Table 1: Steady State Pharmacokinetic Parameters Following Busulfex ® (busulfan) Infusion (0.8 mg/kg; N=59)
|* Clearance normalized to actual body weight for all patients.|
BUSULFEX pharmacokinetics showed consistency between dose 9 and dose 13 as demonstrated by reproducibility of steady state Cmax and a low coefficient of variation for this parameter.
In a pharmacokinetic study of BUSULFEX in 24 pediatric patients, the population pharmacokinetic (PPK) estimates of BUSULFEX for clearance (CL) and volume of distribution (V) were determined. For actual body weight, PPK estimates of CL and V were 4.04 L/hr/20 kg (3.37 ml/min/kg; interpatient variability 23%); and 12.8 L/20 kg (0.64 L/kg; interpatient variability 11%).
Distribution, Metabolism, Excretion:
Studies of distribution, metabolism, and elimination of BUSULFEX have not been done; however, the literature on oral busulfan is relevant. Additionally, for modulating effects on pharmacodynamic parameters see Drug Interactions.
Distribution: Busulfan achieves concentrations in the cerebrospinal fluid approximately equal to those in plasma. Irreversible binding to plasma elements, primarily albumin, has been estimated to be 32.4 ± 2.2% which is consistent with the reactive electrophilic properties of busulfan.
Metabolism: Busulfan is predominantly metabolized by conjugation with glutathione, both spontaneously and by glutathione S-transferase (GST) catalysis. This conjugate undergoes further extensive oxidative metabolism in the liver.
Excretion: Following administration of 14C- labeled busulfan to humans, approximately 30% of the radioactivity was excreted into the urine over 48 hours; negligible amounts were recovered in feces. The incomplete recovery of radioactivity may be due to the formation of long-lived metabolites or due to nonspecific alkylation of macromolecules.
Documentation of the safety and efficacy of busulfan as a component of a conditioning regimen prior to allogeneic hematopoietic progenitor cell reconstitution is derived from two sources: i) analysis of a prospective clinical trial of BUSULFEX that involved 61 patients diagnosed with various hematologic malignancies, and ii) the published reports of randomized, controlled trials that employed high-dose oral busulfan as a component of a conditioning regimen for transplantation, which were identified in a literature review of five established commercial databases.

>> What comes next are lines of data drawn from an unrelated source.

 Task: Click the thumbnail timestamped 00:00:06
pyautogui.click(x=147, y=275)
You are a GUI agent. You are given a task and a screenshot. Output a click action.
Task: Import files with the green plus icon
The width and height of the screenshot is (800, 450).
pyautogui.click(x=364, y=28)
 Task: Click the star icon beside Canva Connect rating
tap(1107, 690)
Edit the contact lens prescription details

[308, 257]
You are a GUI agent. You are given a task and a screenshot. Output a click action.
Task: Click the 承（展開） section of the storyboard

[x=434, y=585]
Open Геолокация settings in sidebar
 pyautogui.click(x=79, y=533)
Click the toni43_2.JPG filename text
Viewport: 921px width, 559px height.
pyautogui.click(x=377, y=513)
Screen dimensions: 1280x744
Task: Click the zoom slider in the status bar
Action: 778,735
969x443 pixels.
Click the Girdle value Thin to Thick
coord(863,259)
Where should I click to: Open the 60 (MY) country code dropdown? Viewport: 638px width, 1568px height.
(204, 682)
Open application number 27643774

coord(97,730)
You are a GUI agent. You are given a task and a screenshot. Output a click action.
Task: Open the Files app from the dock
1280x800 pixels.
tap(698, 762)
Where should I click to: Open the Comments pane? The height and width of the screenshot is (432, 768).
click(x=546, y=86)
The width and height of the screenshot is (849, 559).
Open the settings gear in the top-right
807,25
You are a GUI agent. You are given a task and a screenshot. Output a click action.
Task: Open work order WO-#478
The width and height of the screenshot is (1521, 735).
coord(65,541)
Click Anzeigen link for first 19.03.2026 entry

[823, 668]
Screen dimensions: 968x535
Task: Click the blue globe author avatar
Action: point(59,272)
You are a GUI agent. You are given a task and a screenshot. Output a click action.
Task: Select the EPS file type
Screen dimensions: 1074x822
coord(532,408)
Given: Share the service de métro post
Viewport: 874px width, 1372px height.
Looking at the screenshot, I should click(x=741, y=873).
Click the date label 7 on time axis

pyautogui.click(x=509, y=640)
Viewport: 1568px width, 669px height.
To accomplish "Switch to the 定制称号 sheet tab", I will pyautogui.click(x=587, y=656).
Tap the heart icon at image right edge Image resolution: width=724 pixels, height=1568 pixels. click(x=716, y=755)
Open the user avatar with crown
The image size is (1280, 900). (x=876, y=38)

The prospective trial was a single-arm, open-label study in 61 patients who received BUSULFEX as part of a conditioning regimen for allogeneic hematopoietic stem cell transplantation. The study included patients with acute leukemia past first remission (first or subsequent relapse), with high-risk first remission, or with induction failure; chronic myelogenous leukemia (CML) in chronic phase, accelerated phase, or blast crisis; primary refractory or resistant relapsed Hodgkin’s disease or non-Hodgkin’s lymphoma; and myelodysplastic syndrome. Forty-eight percent of patients (29/61) were heavily pretreated, defined as having at least one of the following: prior radiation, ≥3 prior chemotherapeutic regimens, or prior hematopoietic stem cell transplant. Seventy-five percent of patients (46/61) were transplanted with active disease.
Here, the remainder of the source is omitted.